Copy the data below word for word, from the line with "Task: Open the CloudShell terminal icon" through the end of the data, including both. Leave the pictures out of your copy.

---- Dataset rows

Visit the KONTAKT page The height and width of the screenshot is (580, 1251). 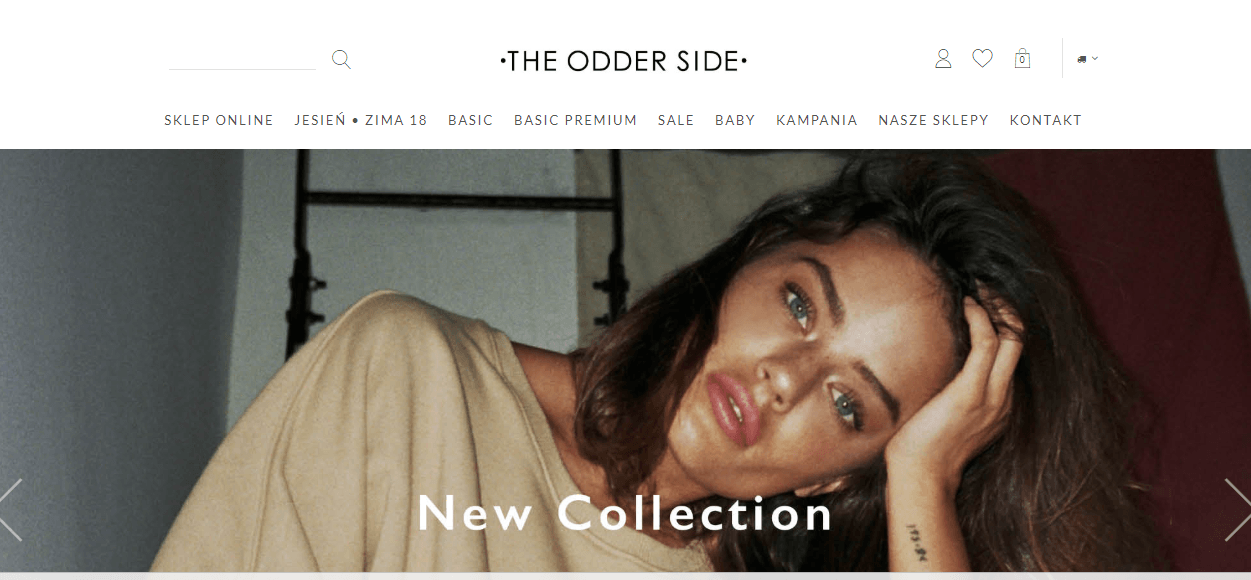point(1046,120)
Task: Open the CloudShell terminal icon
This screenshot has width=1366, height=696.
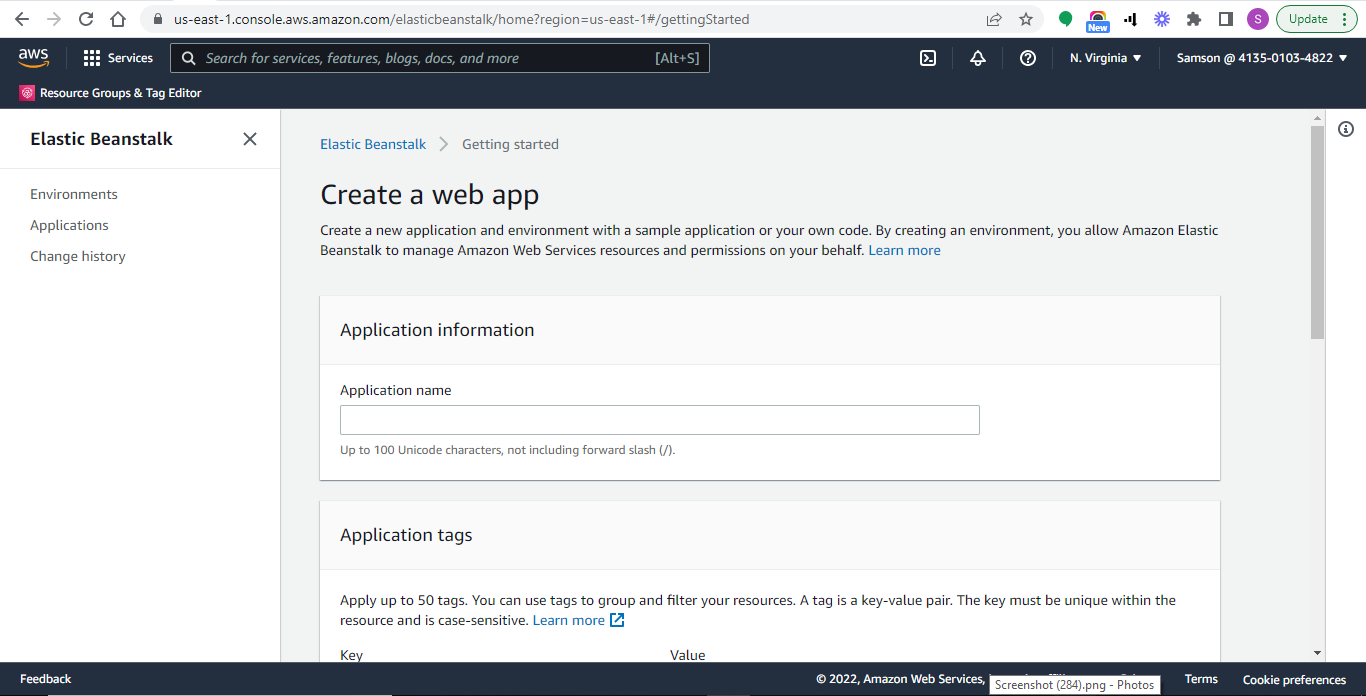Action: tap(927, 58)
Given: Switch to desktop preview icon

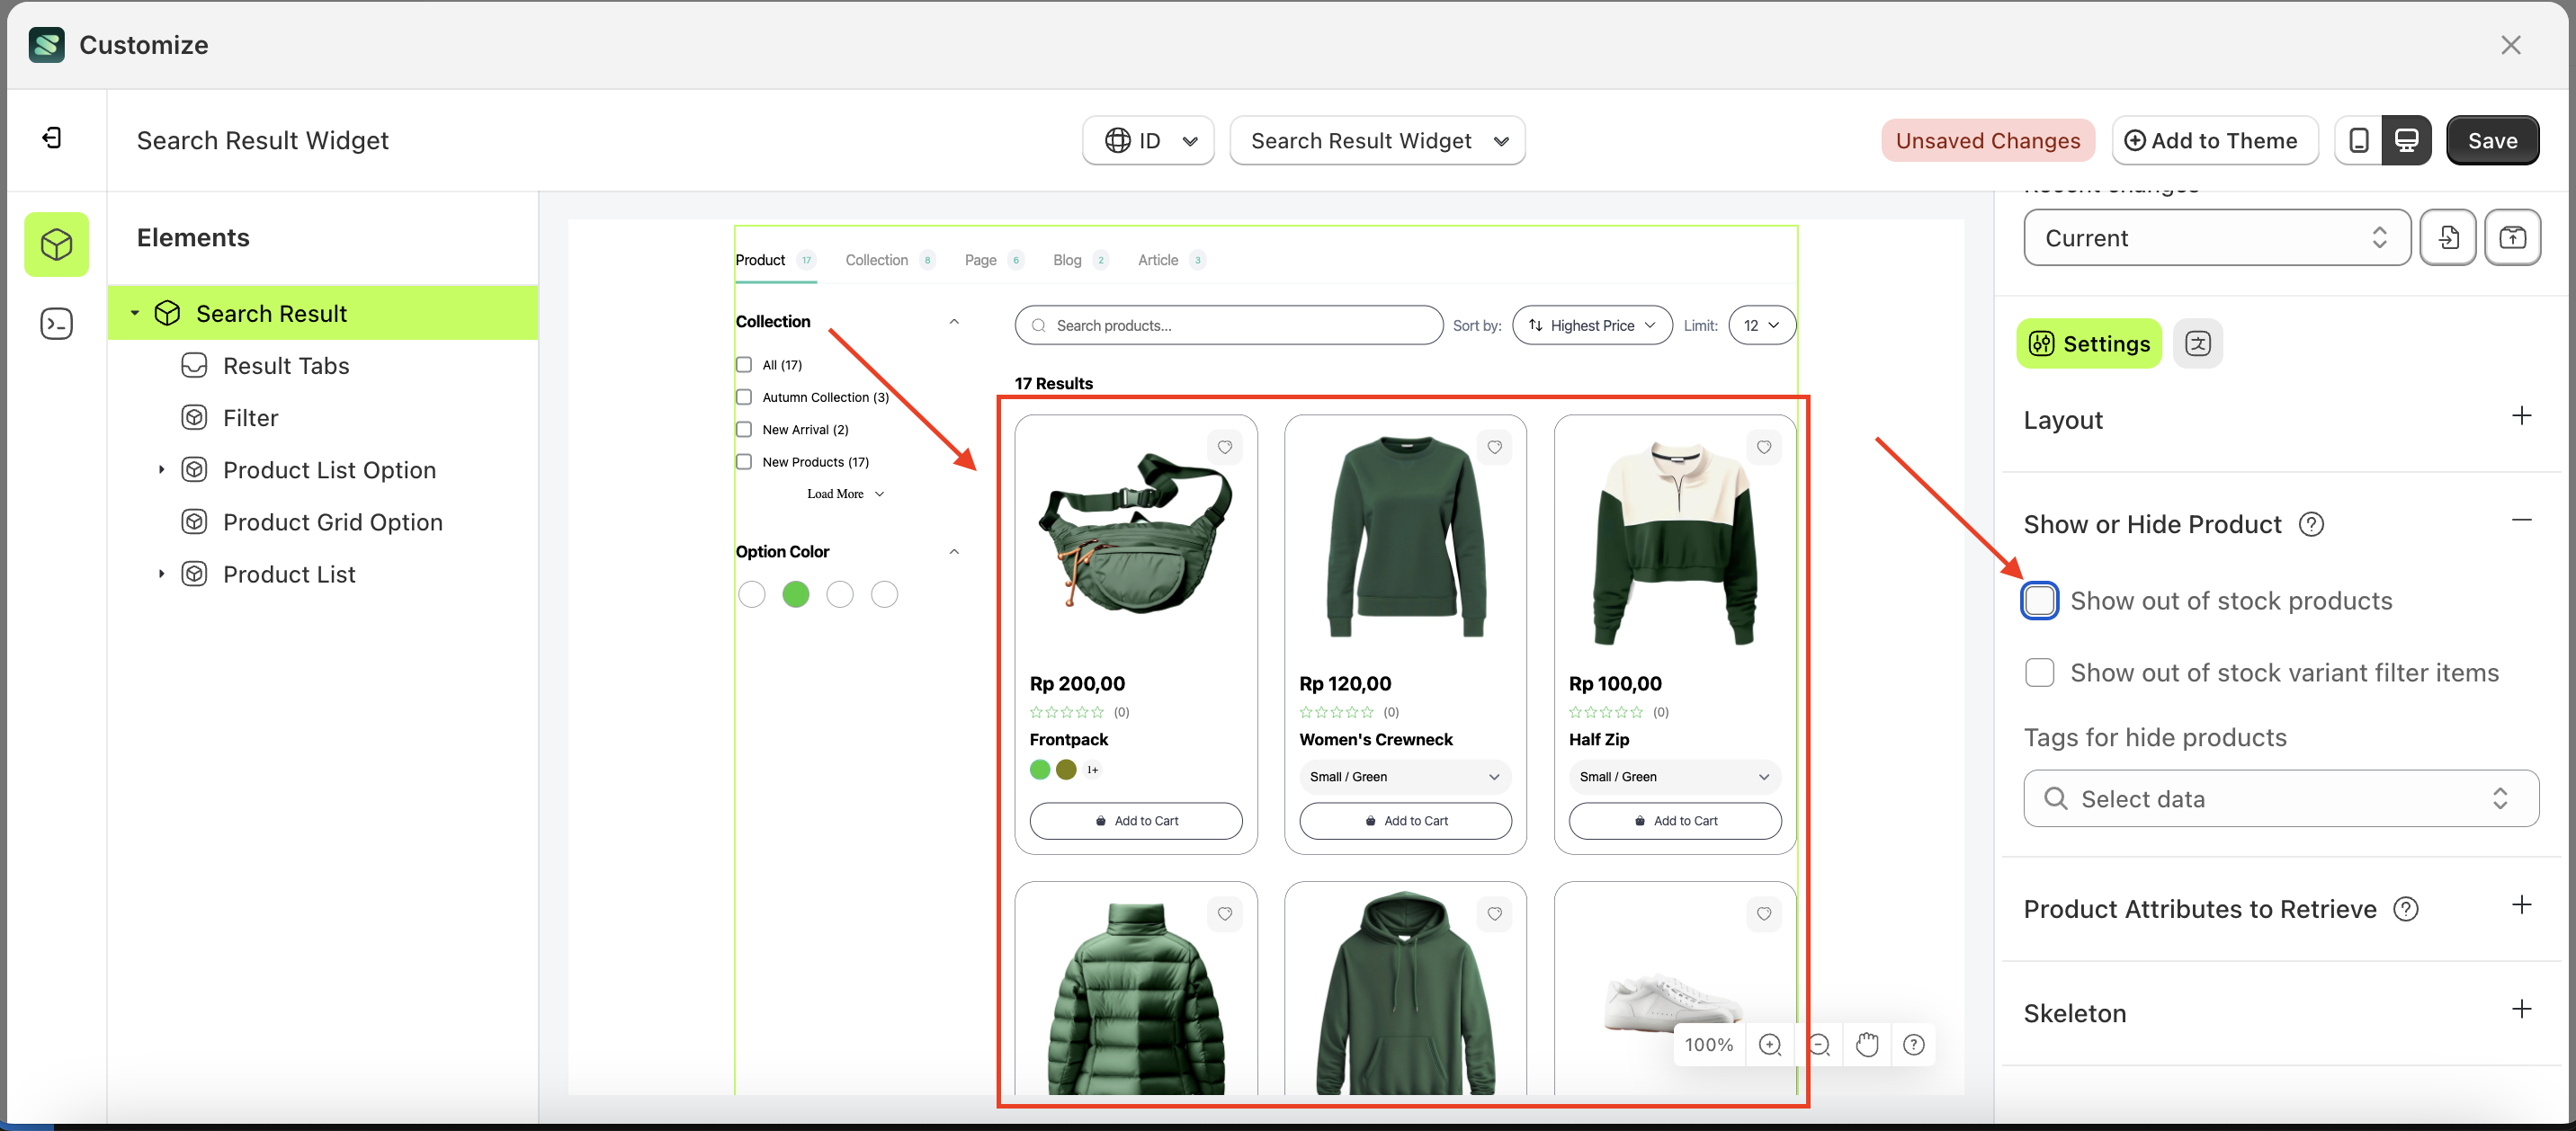Looking at the screenshot, I should [2406, 141].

--------

◆ **The solution**:
Task: Open the CloudShell terminal icon
This screenshot has width=1366, height=696.
Action: tap(927, 58)
Given: Switch to desktop preview icon

Looking at the screenshot, I should [2406, 141].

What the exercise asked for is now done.